## [LISTED RECORDS]
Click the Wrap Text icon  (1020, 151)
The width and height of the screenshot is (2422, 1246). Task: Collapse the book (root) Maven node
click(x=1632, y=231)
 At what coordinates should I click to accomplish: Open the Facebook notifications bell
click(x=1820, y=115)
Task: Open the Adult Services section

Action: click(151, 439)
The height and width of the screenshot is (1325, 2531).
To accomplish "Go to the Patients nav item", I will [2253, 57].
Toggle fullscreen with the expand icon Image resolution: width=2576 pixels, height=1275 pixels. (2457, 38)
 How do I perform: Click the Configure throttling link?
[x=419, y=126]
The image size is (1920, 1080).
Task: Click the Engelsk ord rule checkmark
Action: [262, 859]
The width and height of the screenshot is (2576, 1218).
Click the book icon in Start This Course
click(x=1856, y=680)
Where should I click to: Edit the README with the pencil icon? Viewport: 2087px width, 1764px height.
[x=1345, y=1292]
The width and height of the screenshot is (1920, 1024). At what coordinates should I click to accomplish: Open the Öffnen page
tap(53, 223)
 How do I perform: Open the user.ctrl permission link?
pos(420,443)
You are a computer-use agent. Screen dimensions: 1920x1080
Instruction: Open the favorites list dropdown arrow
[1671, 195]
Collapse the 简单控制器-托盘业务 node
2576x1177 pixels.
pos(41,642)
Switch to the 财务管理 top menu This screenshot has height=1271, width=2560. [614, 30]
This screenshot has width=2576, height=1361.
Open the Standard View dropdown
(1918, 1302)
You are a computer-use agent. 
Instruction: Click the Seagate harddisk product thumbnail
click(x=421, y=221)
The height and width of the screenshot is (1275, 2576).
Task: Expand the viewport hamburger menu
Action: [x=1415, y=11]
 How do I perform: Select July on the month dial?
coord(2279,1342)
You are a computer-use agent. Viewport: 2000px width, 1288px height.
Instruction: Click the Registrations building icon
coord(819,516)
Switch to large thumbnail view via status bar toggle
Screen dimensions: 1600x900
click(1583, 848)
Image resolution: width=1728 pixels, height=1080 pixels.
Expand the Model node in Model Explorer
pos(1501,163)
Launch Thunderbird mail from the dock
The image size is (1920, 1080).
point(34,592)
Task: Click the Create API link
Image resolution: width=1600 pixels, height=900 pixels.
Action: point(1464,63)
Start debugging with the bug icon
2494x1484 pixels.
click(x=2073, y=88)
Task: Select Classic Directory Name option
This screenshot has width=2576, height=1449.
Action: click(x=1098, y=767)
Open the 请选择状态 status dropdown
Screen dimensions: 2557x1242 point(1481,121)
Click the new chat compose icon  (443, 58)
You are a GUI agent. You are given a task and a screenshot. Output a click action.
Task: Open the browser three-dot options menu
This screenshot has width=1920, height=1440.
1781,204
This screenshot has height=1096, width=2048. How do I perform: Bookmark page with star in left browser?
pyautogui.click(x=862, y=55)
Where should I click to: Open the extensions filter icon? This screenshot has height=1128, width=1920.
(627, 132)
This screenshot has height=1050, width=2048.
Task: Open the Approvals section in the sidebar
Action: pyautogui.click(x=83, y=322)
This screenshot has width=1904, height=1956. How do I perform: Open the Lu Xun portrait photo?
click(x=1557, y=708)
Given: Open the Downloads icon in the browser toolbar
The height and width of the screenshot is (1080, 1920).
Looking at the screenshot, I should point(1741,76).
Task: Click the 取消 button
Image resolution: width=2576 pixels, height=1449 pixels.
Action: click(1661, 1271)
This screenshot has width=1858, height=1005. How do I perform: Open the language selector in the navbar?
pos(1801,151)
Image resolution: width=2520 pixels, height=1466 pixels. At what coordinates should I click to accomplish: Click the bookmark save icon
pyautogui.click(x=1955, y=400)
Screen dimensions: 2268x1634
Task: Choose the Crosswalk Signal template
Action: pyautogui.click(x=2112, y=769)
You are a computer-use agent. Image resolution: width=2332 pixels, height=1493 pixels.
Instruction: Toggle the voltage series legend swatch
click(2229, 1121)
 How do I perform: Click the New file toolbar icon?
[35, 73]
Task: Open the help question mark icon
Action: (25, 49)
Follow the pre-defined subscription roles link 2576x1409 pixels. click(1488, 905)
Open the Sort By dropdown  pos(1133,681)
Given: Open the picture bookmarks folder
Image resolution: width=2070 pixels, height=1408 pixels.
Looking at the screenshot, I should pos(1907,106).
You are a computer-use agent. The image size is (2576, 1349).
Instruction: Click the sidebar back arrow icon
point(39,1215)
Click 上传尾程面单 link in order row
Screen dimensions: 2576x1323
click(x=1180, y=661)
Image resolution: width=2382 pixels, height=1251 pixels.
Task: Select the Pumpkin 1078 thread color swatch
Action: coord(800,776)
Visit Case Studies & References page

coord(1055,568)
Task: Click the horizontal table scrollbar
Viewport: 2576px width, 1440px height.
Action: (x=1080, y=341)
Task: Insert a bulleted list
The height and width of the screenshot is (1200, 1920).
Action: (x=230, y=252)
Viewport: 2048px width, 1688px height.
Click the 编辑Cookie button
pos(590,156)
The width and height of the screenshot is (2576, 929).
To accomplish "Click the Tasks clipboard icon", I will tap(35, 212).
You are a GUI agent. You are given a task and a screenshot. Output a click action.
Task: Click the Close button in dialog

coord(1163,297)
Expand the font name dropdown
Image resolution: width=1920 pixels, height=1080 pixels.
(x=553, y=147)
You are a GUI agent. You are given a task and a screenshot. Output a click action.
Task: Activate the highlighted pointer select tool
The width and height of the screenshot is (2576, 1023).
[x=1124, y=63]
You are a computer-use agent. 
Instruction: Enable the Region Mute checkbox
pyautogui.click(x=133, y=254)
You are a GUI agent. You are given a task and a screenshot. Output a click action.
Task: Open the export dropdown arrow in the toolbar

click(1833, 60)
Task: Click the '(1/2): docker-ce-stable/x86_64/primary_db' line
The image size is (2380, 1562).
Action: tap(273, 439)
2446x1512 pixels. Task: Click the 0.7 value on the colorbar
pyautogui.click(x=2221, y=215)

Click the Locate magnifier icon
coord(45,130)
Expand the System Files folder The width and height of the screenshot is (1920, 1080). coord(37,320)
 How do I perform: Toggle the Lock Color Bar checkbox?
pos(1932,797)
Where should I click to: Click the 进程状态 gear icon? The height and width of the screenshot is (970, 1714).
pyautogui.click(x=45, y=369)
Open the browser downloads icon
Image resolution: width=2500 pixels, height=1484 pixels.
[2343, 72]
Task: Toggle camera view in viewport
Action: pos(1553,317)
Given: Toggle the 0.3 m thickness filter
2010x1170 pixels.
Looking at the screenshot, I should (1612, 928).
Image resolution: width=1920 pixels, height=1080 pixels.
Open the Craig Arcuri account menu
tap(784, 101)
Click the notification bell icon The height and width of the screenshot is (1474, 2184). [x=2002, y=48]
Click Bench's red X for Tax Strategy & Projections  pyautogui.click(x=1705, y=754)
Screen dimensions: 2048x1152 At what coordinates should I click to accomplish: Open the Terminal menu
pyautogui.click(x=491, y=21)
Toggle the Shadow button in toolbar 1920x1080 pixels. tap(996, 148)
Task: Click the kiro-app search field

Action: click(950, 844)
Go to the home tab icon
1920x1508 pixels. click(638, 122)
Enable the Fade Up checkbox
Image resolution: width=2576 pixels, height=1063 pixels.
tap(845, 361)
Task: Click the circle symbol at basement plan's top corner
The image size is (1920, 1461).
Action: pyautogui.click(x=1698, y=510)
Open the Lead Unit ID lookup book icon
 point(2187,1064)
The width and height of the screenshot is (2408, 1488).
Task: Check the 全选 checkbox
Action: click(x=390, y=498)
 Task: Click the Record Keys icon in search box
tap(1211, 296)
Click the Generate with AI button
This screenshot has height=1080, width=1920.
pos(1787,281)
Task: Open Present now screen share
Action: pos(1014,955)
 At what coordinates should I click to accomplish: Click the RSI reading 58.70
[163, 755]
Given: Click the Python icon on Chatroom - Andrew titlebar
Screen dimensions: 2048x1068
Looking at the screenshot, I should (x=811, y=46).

## [WHAT YOU SHOULD DO]
Start with the line above that contains "The width and height of the screenshot is (2576, 1023)." and end with the line that contains "Expand the System". Write out those lines exactly, and only those.

## [SOLUTION TO THIS PROBLEM]
The width and height of the screenshot is (2576, 1023).
[x=1124, y=63]
You are a computer-use agent. 
Instruction: Enable the Region Mute checkbox
pyautogui.click(x=133, y=254)
You are a GUI agent. You are given a task and a screenshot. Output a click action.
Task: Open the export dropdown arrow in the toolbar

click(1833, 60)
Task: Click the '(1/2): docker-ce-stable/x86_64/primary_db' line
The image size is (2380, 1562).
Action: tap(273, 439)
2446x1512 pixels. Task: Click the 0.7 value on the colorbar
pyautogui.click(x=2221, y=215)

Click the Locate magnifier icon
coord(45,130)
Expand the System Files folder The width and height of the screenshot is (1920, 1080). coord(37,320)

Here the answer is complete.